-- Information --

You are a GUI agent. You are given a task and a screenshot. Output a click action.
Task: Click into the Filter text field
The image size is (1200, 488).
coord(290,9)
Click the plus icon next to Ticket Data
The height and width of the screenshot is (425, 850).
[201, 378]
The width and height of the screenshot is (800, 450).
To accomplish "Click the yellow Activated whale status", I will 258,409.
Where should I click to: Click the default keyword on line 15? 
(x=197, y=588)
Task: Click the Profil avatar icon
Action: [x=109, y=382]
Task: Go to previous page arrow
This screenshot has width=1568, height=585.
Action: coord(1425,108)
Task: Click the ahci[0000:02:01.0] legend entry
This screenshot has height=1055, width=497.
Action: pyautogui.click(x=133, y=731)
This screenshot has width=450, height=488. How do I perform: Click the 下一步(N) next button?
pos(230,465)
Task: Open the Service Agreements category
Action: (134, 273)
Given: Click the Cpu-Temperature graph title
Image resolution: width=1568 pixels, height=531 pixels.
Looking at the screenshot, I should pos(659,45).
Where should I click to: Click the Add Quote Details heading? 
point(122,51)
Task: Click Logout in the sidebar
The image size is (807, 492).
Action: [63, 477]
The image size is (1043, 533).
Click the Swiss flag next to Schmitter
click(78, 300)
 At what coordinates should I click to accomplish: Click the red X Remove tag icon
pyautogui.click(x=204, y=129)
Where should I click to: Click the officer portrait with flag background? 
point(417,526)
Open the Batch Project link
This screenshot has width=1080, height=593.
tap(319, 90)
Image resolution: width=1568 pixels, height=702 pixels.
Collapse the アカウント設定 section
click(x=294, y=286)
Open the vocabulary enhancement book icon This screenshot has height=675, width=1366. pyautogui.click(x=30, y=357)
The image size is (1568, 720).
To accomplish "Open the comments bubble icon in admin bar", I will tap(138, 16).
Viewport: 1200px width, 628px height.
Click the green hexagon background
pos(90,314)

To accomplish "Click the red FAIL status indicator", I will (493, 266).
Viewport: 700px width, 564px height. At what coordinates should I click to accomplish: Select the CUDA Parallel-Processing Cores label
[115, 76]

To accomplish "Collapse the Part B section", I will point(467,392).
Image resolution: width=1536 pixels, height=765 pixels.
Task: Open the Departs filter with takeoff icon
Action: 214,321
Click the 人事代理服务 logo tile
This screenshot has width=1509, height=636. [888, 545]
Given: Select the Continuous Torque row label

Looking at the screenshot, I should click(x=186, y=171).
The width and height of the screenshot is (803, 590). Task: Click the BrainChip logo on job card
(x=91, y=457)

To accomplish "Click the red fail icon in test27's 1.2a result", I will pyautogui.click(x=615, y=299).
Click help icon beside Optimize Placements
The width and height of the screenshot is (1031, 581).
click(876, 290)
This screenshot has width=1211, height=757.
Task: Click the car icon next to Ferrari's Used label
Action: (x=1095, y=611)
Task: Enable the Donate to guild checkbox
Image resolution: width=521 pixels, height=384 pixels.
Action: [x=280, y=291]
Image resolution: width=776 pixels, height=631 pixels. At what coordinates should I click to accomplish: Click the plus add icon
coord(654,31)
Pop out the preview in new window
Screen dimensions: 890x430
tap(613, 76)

-- Work instruction --
Copy every record exactly, leaving each line intact.

-- Your solution --
You are a GUI agent. You are given a task and a screenshot. Output a click action.
Task: Click into the Filter text field
The image size is (1200, 488).
coord(290,9)
Click the plus icon next to Ticket Data
The height and width of the screenshot is (425, 850).
[201, 378]
The width and height of the screenshot is (800, 450).
To accomplish "Click the yellow Activated whale status", I will 258,409.
Where should I click to: Click the default keyword on line 15? 
(x=197, y=588)
Task: Click the Profil avatar icon
Action: [x=109, y=382]
Task: Go to previous page arrow
This screenshot has width=1568, height=585.
Action: coord(1425,108)
Task: Click the ahci[0000:02:01.0] legend entry
This screenshot has height=1055, width=497.
Action: pyautogui.click(x=133, y=731)
This screenshot has width=450, height=488. How do I perform: Click the 下一步(N) next button?
pos(230,465)
Task: Open the Service Agreements category
Action: (134, 273)
Given: Click the Cpu-Temperature graph title
Image resolution: width=1568 pixels, height=531 pixels.
Looking at the screenshot, I should pos(659,45).
Where should I click to: Click the Add Quote Details heading? 
point(122,51)
Task: Click Logout in the sidebar
The image size is (807, 492).
Action: [63, 477]
The image size is (1043, 533).
Click the Swiss flag next to Schmitter
click(78, 300)
 At what coordinates should I click to accomplish: Click the red X Remove tag icon
pyautogui.click(x=204, y=129)
Where should I click to: Click the officer portrait with flag background? 
point(417,526)
Open the Batch Project link
This screenshot has width=1080, height=593.
tap(319, 90)
Image resolution: width=1568 pixels, height=702 pixels.
Collapse the アカウント設定 section
click(x=294, y=286)
Open the vocabulary enhancement book icon This screenshot has height=675, width=1366. pyautogui.click(x=30, y=357)
The image size is (1568, 720).
To accomplish "Open the comments bubble icon in admin bar", I will tap(138, 16).
Viewport: 1200px width, 628px height.
Click the green hexagon background
pos(90,314)

To accomplish "Click the red FAIL status indicator", I will (493, 266).
Viewport: 700px width, 564px height. At what coordinates should I click to accomplish: Select the CUDA Parallel-Processing Cores label
[115, 76]

To accomplish "Collapse the Part B section", I will point(467,392).
Image resolution: width=1536 pixels, height=765 pixels.
Task: Open the Departs filter with takeoff icon
Action: 214,321
Click the 人事代理服务 logo tile
This screenshot has width=1509, height=636. [888, 545]
Given: Select the Continuous Torque row label

Looking at the screenshot, I should click(x=186, y=171).
The width and height of the screenshot is (803, 590). Task: Click the BrainChip logo on job card
(x=91, y=457)

To accomplish "Click the red fail icon in test27's 1.2a result", I will pyautogui.click(x=615, y=299).
Click help icon beside Optimize Placements
The width and height of the screenshot is (1031, 581).
click(876, 290)
This screenshot has width=1211, height=757.
Task: Click the car icon next to Ferrari's Used label
Action: (x=1095, y=611)
Task: Enable the Donate to guild checkbox
Image resolution: width=521 pixels, height=384 pixels.
Action: [x=280, y=291]
Image resolution: width=776 pixels, height=631 pixels. At what coordinates should I click to accomplish: Click the plus add icon
coord(654,31)
Pop out the preview in new window
Screen dimensions: 890x430
tap(613, 76)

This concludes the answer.